Hi just got back from gods country love it so much going back in three weeks. Here is my question. while going to immigration at the airport in Manila I ask the lady that I know u can stay for 30days without a visa is it true u can extend it to 59 days and she told me yes. Anyone know of the rules have change that u don't need a visa
Thanks Bob

Sent from my LG-VM696 using Expat Forum


----------



## DonAndAbby (Jan 7, 2013)

It is not that you don't need a visa. You are getting a 30 day tourist visa and you can extend it to 59 days. You can do that:

1. At the airport when you arrive. Ask and they will direct you.
2. At an immigration office before your 30 days are up.
3. Have a travel agent get it for you before your 30 days are up. They charge a fee but it it is not much.

I have only used #2 but the others are good options. If you stay at a good hotel they might directly to a travel agent who can do it.


----------



## M.C.A. (Feb 24, 2013)

*Philippine Consulate (controlling)*



Bob Richards said:


> Hi just got back from gods country love it so much going back in three weeks. Here is my question. while going to immigration at the airport in Manila I ask the lady that I know u can stay for 30days without a visa is it true u can extend it to 59 days and she told me yes. Anyone know of the rules have change that u don't need a visa
> Thanks Bob
> 
> Sent from my LG-VM696 using Expat Forum


You also can have 90 day Visa completed before you step foot in the Philippines through your local Philippine Consulate, they do take phone calls and answer their emails, I had to call several times over the years for help, here's a short cut to see which consulate applies to your state or country.

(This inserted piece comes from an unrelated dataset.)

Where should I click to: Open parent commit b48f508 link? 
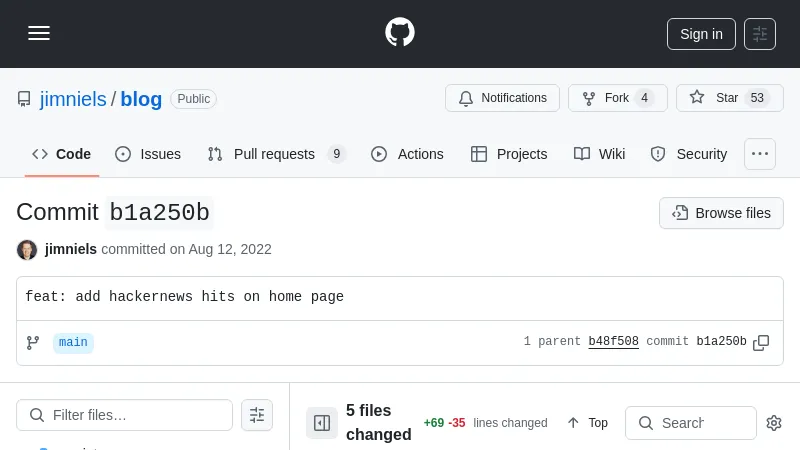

I don't know what country your from if the US:

Embassy of the Philippines - Consulate Finder Map

United Kingdom

The Philippine Embassy in London

Australia


Philippine Consulate General - Sydney, Australia


And if your married to lady here you can apply for a Non-Quota Immigrant Visa and card all the forms are for download on any Philippine Consulate site, it's easier to get things done in advance.


----------